The Court, in its six-to-three ruling, said nothing about rescuing the TV broadcasters, basing its ruling on a fairly simple application of what it means to “perform” a copyrighted program through distribution to “the public.” Aereo’s system, Justice Stephen G. Breyer wrote for the majority, both performs the copyrighted programs and does so through delivery to the public.
Aereo has developed a system in which it uses thousands of tiny antennas, each tuned to respond to an individual customer’s Internet demand for a particular TV program, and through those antennas it delivers to each customer only their own personal copy. Aereo contended that it simply was supplying the technology hardware — like a DVD recorder — to enable its customers to get access to TV programs that were broadcast over the air.
The Court rejected that claim, concluding that Aereo was not simply an equipment provider. It was putting on the TV shows for its customers, the public.
However, the Court went to some lengths to show that it was issuing only a narrow ruling. It said it was dealing, at this point, only with Aereo’s system so far as it enabled its viewers to view copyrighted TV programs “live,” or after only a brief delay. Justice Breyer stressed that the decision said nothing about downloading a TV program in order to recover it and keep it on hand for somewhat later viewing.
As the case had unfolded before the Court, many in the communications technology sector had worried that a ruling against Aereo would lead to new copyright restrictions on the modern phenomenon of “cloud computing” — that is, downloading something from the Internet, and storing it in a “cloud” provided as a separate service.
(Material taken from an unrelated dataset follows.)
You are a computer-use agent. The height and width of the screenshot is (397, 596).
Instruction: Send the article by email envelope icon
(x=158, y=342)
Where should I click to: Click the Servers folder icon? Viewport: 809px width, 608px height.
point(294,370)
It will be time enough to deal with the “cloud,” the opinion said, when an issue directly involving that technology gets before the Court. Justice Breyer also said the new decision was not dealing with other potential time-shifting download technologies.
The Aereo case will now return to lower courts, and it appears that Aereo may have some opportunity there to salvage some of what it offers to its customers. Whether that would still make use of the system of small antennas, taking TV programs off the airwaves, is not clear at this point.
Justice Breyer’s opinion largely in favor of the broadcast industry was supported by Chief Justice John G. Roberts, Jr., and by Justices Ruth Bader Ginsburg, Elena Kagan, Anthony M. Kennedy, and Sonia Sotomayor. Justice Antonin Scalia, joined by Justices Samuel A. Alito, Jr., and Clarence Thomas, dissented. The Scalia opinion argued that what Aereo was doing simply was not a performance at all. It accused the majority of writing a confusing new copyright doctrine that will be hard for lower courts to apply, and for industry to understand what is and is not allowed.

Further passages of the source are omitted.